__WHAT YOU SHOULD DO__: In the text on cgiemail success pages, which error results if an alternate success URL starts with neither / nor http://?

__TEXT SECTION__:
[start]

Optional: Add text to the success page.
When mail is sent, a page titled ‘‘Success’’ appears with the text of
the e-mail message. You may use a hidden variable called ‘‘addendum’’
to add your own text. Here is a simple example:
<INPUT TYPE="hidden" NAME="addendum" VALUE="Thank you!">
If you are willing to assume that readers of your form are using recent
browser software like Lynx 2.6 or Netscape 3.0, then you may put HTML
markup into this variable using the appropriate character entities. For
example, if you wanted to add
Thank you!
then the HTML markup would be
<em>Thank you!</em>
meaning you would need the following in your form:
<INPUT TYPE="hidden" NAME="addendum"
VALUE="<em>Thank you!</em>">
Note that besides being difficult to write, this feature won’t work for
people using older browser software.
Optional: Use an alternate success page.
If you don’t like the default page that comes up when email is
successfully sent, you can specify an alternate URL using a hidden
variable called ‘‘success’’ in your HTML form, e.g.
<INPUT TYPE="hidden" NAME="success" VALUE="http://web.mit.edu/">
Note: Start your URL with / or with http://. Otherwise cgiemail will
direct your browser to a second invocation of cgiemail, resulting in
the error No variable substitutions.

[end]

__DATASET EXTRACT__:
[start]

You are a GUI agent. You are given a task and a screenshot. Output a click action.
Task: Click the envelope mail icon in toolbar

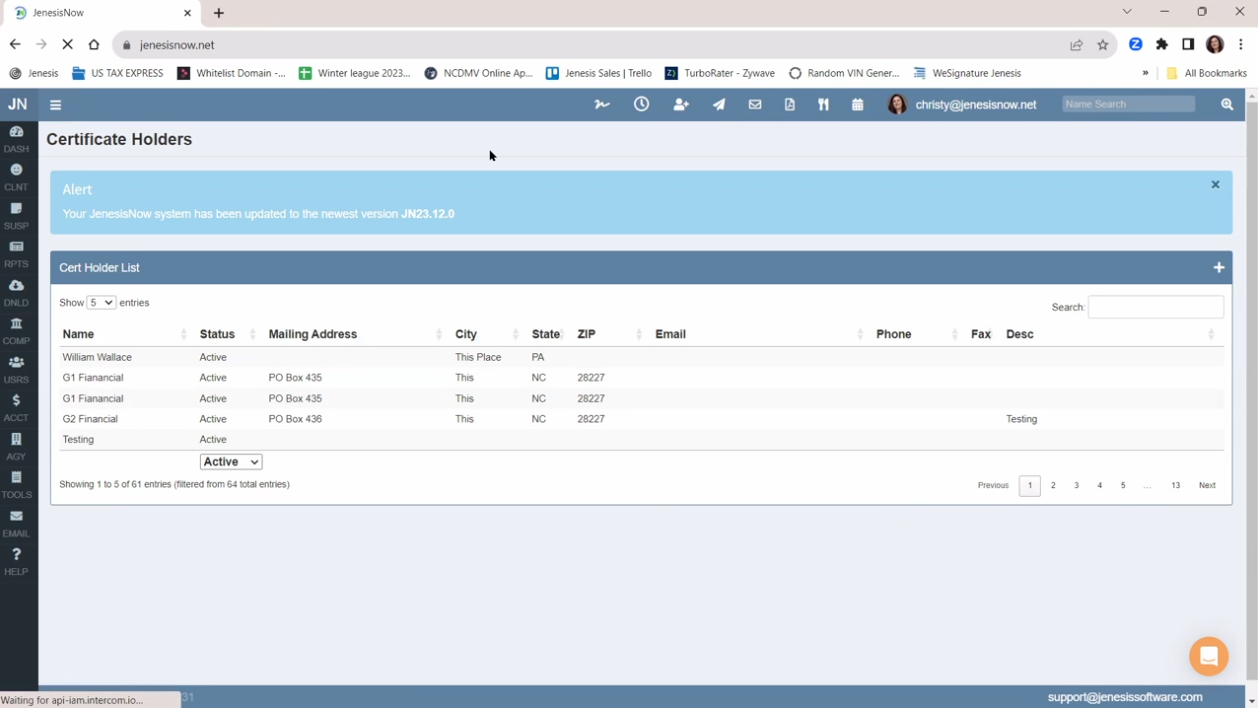pyautogui.click(x=755, y=104)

[end]

__RESPONSE TO THIS EXERCISE__: No variable substitutions.